Now let us assume we want the outer() function to access local scope value only, what we can do here to achieve this is use the Non-local keyword for our variable “string” as below.
def outer(): string = "Favtutor" # Local Variable def inner(): nonlocal string #declaring a non local variable string= "Python Favtutor Classes" # Overwriting value of a variable string print("inner function:", string) inner() print("outer function:", string) outer()
inner function: Python Favtutor Classes outer function: Python Favtutor Classes
As we can see the inner() function is actually a nested function inside the outer() function. By default variable scope is declared by where it is initialized in a program. As we specified it is nonlocal which means it can be accessed by its parent function its scope is beyond local and that’s the reason behind the outer() function printing the overwriting value of the “string” variable.

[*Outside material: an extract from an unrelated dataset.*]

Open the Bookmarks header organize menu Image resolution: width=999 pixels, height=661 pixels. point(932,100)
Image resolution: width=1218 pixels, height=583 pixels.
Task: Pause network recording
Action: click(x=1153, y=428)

The enclosing scopes of inner functions are called nonlocal scopes and we use the nonlocal keyword to modify the variable scope to nonlocal that is neither local nor global. Nonlocal keywords bind one or more variables to the outer scope i.e. to the parent function.
Pros of using nonlocal
- Accessing the variable in the upper scope is made easier by it.
- Reusing the referenced variable also means reusing the variable's memory address, which conserves memory.
Cons of using nonlocal
- Neither global nor local variables may be referred to using the nonlocal keyword.
- Only nested structures may be utilized using the nonlocal keyword.
What is the difference between nonlocal and global?
The main difference is that Global is used to access and modify global variables from within a function, while nonlocal is used to access and modify variables from the nearest enclosing scope that is not global.
Nonlocal declarations in a local scope do not require the variable to be pre-bound, which is another fundamental distinction between them. These variables must already have been bound in the surrounding namespace to avoid syntax errors.
While a nonlocal statement allows for the alteration of an enclosing scope variable in the local scope, a global statement allows for the modification of a global variable in the local scope. Nonlocal variables must already exist, although global variables can be declared with brand-new variables.
So, now we understood Python's nonlocal keyword with an example, what are some of its advantages and how it is different from than global scope in this programming language.